EXERCISE INSTRUCTIONS: Transcribe word for word the lines below from the line with "Expand more effects for kotjara778's army" through the line with "Given: Check the 赠品 box for 米琪面包 row", ends included.

STORED DATA:
<<<<

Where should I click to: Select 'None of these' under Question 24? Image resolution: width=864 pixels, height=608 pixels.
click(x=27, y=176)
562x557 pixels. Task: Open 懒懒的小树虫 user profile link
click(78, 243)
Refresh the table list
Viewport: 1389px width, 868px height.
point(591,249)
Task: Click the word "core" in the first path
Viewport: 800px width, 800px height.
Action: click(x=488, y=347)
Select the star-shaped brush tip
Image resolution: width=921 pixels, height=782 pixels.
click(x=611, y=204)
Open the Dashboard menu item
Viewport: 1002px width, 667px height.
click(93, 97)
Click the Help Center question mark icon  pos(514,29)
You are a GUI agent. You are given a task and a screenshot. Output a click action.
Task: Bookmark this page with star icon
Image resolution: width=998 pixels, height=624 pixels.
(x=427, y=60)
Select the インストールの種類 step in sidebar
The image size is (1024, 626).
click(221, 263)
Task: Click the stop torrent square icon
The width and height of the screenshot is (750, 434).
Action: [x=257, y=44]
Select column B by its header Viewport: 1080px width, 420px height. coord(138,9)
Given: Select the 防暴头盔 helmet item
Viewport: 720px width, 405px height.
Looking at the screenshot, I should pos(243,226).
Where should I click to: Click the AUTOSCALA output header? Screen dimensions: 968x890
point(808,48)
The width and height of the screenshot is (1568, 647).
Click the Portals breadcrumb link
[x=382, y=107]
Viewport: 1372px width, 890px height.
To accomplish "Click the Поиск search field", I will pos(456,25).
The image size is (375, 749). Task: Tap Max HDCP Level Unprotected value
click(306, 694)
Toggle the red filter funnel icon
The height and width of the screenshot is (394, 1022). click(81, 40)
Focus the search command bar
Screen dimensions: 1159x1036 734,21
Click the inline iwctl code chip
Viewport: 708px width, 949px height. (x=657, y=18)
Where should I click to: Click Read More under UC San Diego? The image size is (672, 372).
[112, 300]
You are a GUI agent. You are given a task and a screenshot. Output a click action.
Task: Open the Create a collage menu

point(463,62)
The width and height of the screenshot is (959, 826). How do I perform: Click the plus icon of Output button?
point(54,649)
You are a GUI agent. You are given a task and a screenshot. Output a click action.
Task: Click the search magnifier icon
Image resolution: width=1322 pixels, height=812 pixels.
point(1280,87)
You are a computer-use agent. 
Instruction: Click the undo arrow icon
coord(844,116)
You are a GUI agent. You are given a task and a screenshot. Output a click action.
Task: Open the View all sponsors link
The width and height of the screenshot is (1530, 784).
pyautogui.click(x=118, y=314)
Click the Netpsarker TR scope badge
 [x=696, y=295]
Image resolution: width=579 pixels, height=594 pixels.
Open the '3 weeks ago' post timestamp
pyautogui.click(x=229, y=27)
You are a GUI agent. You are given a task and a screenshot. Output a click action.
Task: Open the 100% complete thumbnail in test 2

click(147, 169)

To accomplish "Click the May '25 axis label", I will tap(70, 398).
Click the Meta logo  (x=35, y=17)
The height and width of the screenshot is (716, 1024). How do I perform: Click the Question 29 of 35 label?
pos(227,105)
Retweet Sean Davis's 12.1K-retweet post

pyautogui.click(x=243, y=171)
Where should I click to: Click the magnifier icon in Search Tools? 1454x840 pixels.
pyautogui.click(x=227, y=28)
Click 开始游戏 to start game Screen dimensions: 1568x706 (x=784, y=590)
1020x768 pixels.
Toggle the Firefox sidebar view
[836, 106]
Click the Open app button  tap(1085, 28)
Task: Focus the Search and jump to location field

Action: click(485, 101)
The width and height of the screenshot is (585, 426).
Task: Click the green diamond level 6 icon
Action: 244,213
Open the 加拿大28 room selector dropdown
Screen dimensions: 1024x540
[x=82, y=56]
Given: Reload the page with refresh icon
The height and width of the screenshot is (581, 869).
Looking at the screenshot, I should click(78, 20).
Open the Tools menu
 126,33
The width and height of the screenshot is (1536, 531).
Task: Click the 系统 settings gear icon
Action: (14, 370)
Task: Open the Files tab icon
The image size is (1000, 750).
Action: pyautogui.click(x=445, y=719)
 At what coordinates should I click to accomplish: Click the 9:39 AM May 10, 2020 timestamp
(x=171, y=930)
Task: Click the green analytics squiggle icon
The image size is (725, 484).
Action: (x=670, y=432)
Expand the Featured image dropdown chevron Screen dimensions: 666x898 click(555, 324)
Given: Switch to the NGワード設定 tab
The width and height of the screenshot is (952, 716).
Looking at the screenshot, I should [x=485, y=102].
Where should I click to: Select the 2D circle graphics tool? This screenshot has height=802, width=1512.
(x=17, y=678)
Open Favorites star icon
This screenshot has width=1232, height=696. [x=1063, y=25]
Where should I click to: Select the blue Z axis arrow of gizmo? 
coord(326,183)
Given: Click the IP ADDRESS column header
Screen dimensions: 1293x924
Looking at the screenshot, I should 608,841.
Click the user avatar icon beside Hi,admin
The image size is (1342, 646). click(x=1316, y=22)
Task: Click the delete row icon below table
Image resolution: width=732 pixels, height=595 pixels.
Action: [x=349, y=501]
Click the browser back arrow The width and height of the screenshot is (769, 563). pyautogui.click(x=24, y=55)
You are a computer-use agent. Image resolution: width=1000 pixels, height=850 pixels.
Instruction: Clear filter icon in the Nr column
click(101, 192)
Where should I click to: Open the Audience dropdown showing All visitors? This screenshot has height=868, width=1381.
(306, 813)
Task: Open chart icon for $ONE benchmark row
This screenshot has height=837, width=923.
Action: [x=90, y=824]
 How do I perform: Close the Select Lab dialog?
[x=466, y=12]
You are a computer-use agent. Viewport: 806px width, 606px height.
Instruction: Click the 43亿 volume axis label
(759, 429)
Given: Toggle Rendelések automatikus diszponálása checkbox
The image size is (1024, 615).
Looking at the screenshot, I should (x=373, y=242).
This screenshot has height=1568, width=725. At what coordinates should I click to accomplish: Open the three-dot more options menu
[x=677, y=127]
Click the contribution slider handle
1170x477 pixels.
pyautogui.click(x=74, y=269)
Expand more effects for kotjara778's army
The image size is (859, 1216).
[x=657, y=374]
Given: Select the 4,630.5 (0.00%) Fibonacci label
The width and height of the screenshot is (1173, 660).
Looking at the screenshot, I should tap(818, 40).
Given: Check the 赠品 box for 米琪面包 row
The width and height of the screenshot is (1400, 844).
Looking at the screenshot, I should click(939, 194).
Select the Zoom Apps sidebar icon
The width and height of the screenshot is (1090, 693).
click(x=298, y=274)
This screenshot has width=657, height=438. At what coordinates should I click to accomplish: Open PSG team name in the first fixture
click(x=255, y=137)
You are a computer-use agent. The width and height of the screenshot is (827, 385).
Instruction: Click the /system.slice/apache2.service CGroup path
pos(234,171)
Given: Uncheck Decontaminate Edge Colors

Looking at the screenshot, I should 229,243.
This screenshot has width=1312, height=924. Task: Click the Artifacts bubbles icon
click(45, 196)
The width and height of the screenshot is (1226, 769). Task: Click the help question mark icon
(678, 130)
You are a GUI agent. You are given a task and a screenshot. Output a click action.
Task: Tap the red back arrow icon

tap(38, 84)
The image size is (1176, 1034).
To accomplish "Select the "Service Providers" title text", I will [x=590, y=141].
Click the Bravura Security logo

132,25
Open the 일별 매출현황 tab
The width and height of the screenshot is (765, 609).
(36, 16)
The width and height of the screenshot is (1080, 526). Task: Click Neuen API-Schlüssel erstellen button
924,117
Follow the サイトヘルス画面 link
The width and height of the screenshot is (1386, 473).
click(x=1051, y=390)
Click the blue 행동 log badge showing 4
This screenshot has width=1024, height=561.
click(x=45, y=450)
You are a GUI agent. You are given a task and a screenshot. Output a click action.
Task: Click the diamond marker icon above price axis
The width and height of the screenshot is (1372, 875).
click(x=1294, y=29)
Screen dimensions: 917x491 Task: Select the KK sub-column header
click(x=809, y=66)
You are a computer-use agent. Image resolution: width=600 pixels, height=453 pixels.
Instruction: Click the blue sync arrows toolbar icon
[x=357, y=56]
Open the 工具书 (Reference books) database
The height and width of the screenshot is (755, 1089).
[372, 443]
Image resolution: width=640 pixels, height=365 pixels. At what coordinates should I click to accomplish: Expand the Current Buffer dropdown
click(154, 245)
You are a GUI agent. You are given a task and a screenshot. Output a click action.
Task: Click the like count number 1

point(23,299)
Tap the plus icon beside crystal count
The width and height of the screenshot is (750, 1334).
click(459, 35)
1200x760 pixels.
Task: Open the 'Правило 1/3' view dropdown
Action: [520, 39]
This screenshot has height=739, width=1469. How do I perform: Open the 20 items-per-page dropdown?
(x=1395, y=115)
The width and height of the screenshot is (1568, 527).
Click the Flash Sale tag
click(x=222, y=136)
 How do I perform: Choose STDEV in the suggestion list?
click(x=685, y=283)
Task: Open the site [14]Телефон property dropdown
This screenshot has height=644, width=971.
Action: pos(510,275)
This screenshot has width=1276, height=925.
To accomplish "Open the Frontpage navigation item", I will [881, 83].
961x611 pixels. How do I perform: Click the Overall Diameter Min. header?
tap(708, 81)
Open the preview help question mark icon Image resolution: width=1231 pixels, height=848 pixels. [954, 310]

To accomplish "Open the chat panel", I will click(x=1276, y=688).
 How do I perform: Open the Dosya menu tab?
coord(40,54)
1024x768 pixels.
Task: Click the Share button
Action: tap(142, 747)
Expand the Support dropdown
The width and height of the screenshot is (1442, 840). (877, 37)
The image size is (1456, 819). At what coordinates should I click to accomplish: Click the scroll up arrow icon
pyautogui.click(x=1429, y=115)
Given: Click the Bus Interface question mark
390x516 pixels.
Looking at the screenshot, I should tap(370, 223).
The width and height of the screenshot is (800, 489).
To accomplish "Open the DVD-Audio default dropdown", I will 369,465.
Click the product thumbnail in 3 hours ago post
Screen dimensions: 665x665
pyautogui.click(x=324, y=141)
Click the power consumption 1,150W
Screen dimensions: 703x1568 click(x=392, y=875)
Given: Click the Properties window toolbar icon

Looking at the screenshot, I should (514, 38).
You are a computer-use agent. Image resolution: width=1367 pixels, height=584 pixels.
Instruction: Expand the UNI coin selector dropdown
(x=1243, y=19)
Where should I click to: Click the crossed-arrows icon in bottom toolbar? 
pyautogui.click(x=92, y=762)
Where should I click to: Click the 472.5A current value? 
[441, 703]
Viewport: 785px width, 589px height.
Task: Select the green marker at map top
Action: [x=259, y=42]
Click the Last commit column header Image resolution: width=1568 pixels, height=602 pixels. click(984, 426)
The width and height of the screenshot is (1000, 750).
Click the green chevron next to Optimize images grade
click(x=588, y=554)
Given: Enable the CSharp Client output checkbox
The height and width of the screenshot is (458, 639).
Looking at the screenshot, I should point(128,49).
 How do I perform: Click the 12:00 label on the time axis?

>>>>

SOLUTION FOR THIS PROBLEM:
Expand more effects for kotjara778's army
The image size is (859, 1216).
[x=657, y=374]
Given: Select the 4,630.5 (0.00%) Fibonacci label
The width and height of the screenshot is (1173, 660).
Looking at the screenshot, I should tap(818, 40).
Given: Check the 赠品 box for 米琪面包 row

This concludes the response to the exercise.